OK, now, with that done, sweet readers, let’s fast-forward five years: It’s 2006. Boo had recently turned 5-years-old when entered the serpent into Eden. To describe Roo perfectly in one word: Scrappy. I was traveling a lot, and had only intended to pick up Boo an extra bag of dry provisions for an upcoming trip to New York, rather than a diseased, deaf and half-starved new little baby brother, hairless as a sub bottom’s sphincter, and equally vociferous with his trembling screams. I spotted him in the adoption cage next to the cash register, curled up whimpering in an empty food dish. I popped open one of Boo’s FancyFeast tins. “There’s no food in this cage, Sir.” The cashier didn’t glance from his scanner. “It don’t need none. He’s the only one left. A new replacement herd comes in tonight. He’s awfully affectionate but, well, you know. Just look at him.” He nodded a pimpled chin to the opened can. “Did I scan that already? They found him in some abandoned apartment building, almost passed him by for dead… probably should have now, I guess. Today’s his last day.”

“His last day?” I stared. Slowly, it sunk in: “On Earth? You mean, he goes from here straight to the gas chamber?” The cashier shrugged, “We can only hold ’em 30 days. Nobody wanted this runt, man. The cards didn’t go his way. Some of ’em just pull deuces.”

“This runt just pulled four aces,” assured I, lifting out Roo and his near-devoured FancyFeast tin, both, in the palm of one hand. It’s amazing what love and good nutrition can achieve, and how quickly, too! I suspect Roo must have subliminally known how close was his call, for there has never been an animal on this planet happier than he to be alive: His glass is always half-full, his day is always sunny, and his tail always uplifted in an eternal candy cane of feline euphoria. Whereas Boo was pointedly imperious from birth and as far as he was concerned, into the purple born, Roo was his constant reminder that not all those deposits in their litter box were just Roo’s, alone. Anyone who walked through the door, Roo scampered to them delighted as a dachshund; and Boo to the furthest closet. Life of nary a want on this Earth, nor a bubbly little Beta brother too dumb to even grasp his pecking-order placement in the pyramidal scheme of things, was Boo’s daily hierarchal cross to bear.

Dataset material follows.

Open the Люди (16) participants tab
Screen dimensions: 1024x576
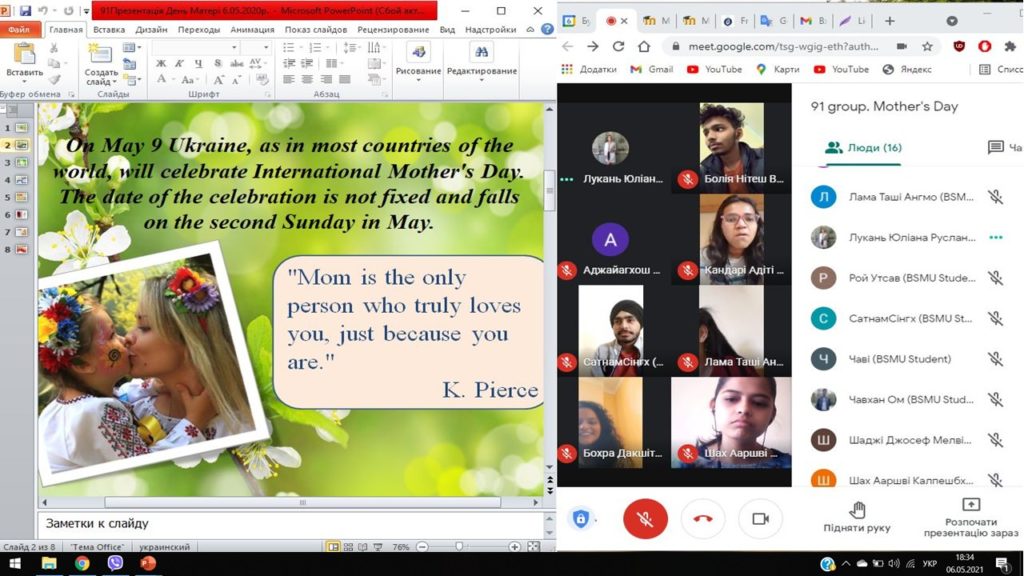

Of my two toms, if faced with that rhetorical Sophie’s Choice quandary, I’d have to pick Boo: One is obligated to save the defenseless first, after all. Roo The Scrappy would be equally as content living in a dumpster as the sky ark, provided he could forage enough victuals amongst the trash to keep his Abyssinian belly from growling. Boo, in contrast, has always been too much a hothouse succulent to ever survive in an atmosphere less rarified than his aerie he was raised in; Boo would readily opt for suicide off our 16th floor terrace rather than move down anywhere, ever, with the likes of his embarrassing brother. And now to see Boo, hardly the great lion in winter anymore himself, if ever he was, liking to be nearby me, close enough to touch me at all times now; he can no longer even make it atop the bed, not even using his despised cat stairs. Diocletian The Imperial, who came to within but hours of experiencing the real world for actually being the fearsome hungry, deadly guttural place it truly is, instead never knew an inkling of any world’s existence other than one pampered with splendor, but who must now, ultimately, face what even I, this giant, fur-less creature who propels effortlessly about on but two legs (and daily fed him, petted him and tickled that favorite spot on his ears) could not shelter him from: My great, amber-eyed, hollowed-out orange pumpkin, imperceptibly shriveling day by day, grimly braving through it, his senior-cat onset of blindness and deafness, the gradually amplifying loss of weight and short-term memory, the tremoring motor functions and arthritic gait. Boo endures it with a majestic, graceful dignity, his long, slow goodbye paralleling, in perfect reverse, Roo’s extraordinarily tenuous start, and if Boo makes it to Halloween, he’ll be lucky. Boo, who has always hit jackpot. And with eight more lives still to fulfill, well, he’ll be lucky again.